サーリーを抱き抱えてるラースさんの前に私とルシファーが身を乗り出せば、その前にディルとノーラン2人も立ち塞がる。
「……サーリーの養い親、俺とマイ」
「その養い親の義兄弟って事で、俺もお話し合いに混ぜてくれよ」
話し合い、と言いながら2人の殺気が凄まじい。
「皆、大丈夫だよ! ……ラース、下ろして」
「……、……このままでは、駄目、か?」
「うん。……でも手だけ、繋いでてくれる?」
「!」
高速で頷きながらサーリーを下ろしたラースさん、手を繋げてめちゃ嬉しそうやな。
……こうして見ると、首飾りよろしく首に巻きついてたらしい甘えん坊な蛇型精霊の名残を感じるな。
「サーリー、いいの?」
「うん。この2人には私の事、知ってほしい。……ファレンちゃん、セイロンさん。……私は、千年前に魔王って呼ばれたサタンの、娘です。……私もね、本当に最近知ったんだけど……父様のスキルで永い、……本当に永い間、眠ってたらしいの」
サーリーちゃんの言葉に、セイロンさんとファレンちゃんは驚いた様に目を見開きながらも納得した様な雰囲気や。

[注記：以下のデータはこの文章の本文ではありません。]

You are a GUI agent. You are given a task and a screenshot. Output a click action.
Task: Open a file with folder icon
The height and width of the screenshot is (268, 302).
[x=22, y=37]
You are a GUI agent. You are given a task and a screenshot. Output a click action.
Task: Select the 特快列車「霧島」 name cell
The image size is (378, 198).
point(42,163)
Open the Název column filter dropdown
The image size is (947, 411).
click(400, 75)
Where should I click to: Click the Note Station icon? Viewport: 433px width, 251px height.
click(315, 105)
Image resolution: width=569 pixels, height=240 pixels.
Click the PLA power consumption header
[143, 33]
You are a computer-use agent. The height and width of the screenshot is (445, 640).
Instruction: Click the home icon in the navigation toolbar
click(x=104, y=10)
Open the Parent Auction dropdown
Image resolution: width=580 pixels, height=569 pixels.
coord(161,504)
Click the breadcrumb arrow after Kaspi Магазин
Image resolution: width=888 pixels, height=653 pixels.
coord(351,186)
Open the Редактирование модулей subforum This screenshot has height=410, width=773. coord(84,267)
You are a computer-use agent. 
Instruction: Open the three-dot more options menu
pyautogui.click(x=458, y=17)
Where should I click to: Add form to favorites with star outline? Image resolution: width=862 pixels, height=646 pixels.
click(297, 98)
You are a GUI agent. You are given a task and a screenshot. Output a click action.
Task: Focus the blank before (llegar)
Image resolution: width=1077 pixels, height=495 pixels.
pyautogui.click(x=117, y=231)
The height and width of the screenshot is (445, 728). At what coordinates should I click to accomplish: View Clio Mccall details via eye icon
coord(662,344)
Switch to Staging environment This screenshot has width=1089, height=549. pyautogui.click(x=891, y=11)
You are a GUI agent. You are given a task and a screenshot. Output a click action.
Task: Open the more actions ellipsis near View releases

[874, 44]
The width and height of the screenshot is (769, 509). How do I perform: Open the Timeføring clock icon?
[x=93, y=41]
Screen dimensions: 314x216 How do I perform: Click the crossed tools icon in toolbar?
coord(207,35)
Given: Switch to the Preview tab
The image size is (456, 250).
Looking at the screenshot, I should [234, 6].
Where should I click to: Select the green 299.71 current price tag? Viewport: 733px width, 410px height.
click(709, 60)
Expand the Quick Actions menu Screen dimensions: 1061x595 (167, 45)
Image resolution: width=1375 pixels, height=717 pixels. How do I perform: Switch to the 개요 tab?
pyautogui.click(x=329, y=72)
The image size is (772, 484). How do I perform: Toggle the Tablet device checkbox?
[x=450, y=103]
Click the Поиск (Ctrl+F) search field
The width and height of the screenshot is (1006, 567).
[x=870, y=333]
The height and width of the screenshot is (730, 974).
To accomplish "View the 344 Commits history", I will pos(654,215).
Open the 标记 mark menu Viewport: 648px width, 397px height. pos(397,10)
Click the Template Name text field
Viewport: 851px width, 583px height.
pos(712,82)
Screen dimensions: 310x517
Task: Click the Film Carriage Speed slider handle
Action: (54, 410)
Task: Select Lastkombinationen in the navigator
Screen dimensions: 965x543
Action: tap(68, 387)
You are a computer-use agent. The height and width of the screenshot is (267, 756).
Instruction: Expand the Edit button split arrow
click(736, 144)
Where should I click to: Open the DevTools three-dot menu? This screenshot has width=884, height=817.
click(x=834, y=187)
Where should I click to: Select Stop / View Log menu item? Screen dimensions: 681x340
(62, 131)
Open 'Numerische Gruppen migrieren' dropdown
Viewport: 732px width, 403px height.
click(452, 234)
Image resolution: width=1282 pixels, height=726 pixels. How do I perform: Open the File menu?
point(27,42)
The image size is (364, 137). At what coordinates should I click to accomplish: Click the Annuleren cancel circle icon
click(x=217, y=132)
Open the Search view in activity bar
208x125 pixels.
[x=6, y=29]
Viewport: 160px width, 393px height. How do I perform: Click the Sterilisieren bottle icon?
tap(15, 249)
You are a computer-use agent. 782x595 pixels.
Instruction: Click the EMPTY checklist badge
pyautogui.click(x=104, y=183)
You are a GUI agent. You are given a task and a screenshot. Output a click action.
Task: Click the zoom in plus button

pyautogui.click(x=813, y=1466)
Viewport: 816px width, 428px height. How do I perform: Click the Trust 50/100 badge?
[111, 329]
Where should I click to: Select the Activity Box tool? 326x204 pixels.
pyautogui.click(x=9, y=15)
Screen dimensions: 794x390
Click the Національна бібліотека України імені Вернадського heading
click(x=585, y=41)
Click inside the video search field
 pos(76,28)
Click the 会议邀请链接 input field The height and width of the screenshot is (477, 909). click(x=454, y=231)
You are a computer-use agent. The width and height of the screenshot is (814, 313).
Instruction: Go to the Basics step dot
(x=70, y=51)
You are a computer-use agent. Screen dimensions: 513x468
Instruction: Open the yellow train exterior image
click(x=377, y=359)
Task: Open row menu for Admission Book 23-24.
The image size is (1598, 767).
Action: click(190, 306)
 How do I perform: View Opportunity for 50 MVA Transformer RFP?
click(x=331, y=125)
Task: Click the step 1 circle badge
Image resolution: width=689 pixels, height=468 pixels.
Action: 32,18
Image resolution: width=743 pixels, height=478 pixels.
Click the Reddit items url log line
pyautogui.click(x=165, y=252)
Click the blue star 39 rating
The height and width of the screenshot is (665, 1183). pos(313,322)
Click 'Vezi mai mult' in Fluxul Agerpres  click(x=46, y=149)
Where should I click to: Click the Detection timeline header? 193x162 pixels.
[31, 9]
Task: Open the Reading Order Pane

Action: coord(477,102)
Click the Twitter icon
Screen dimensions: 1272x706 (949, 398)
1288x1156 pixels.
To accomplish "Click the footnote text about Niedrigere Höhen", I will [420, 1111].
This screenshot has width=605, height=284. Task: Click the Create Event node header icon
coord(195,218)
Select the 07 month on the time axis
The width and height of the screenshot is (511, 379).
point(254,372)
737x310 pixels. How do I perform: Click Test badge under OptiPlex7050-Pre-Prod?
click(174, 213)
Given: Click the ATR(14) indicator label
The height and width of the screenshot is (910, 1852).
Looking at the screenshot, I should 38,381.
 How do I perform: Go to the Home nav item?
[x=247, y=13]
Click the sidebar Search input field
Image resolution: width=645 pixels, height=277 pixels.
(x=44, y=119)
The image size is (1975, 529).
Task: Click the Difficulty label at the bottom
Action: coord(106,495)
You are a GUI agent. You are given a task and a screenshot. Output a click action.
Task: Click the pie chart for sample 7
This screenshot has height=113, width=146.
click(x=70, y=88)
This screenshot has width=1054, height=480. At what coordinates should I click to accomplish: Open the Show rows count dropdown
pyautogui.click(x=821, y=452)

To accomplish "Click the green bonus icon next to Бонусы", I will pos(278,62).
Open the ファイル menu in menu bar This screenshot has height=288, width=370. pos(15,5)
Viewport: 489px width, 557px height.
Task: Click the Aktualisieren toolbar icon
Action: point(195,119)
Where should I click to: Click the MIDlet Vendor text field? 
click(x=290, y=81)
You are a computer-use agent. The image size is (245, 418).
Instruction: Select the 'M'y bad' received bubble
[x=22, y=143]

「……成程、それなら滅びたと言われていたダークエルフが突然現れたのも、納得だ」
「うんうん!」
「……信じて、くれる?」
「勿論!」
「……緊急依頼が来る前、遅れていた本国からの連絡があった。不可侵の城周辺で、ダークエルフの子供らしき姿が多数目撃された、と……サーリーが眠っていたのは、不可侵の城だったのではないか? ……そうだとするなら、デスペリア王家の血筋でなければ開かれないと予測されていた門扉を通過出来たのも、Sランク相当のアンデッドモンスターがサーリーを見逃したのも納得するというもの」
「……ぁあ〜……それは……えっと〜……なんでかなぁ?」
サーリーの困った様な声に、私も複雑な気持ちになった。
……そうやんな。サタンがその不可侵の城っていうSSSダンジョンに居るなら。
理由があって会えなかったんかもやけど。そりゃ自分の配下にサーリーを攻撃させようなんて思うわけないもんな!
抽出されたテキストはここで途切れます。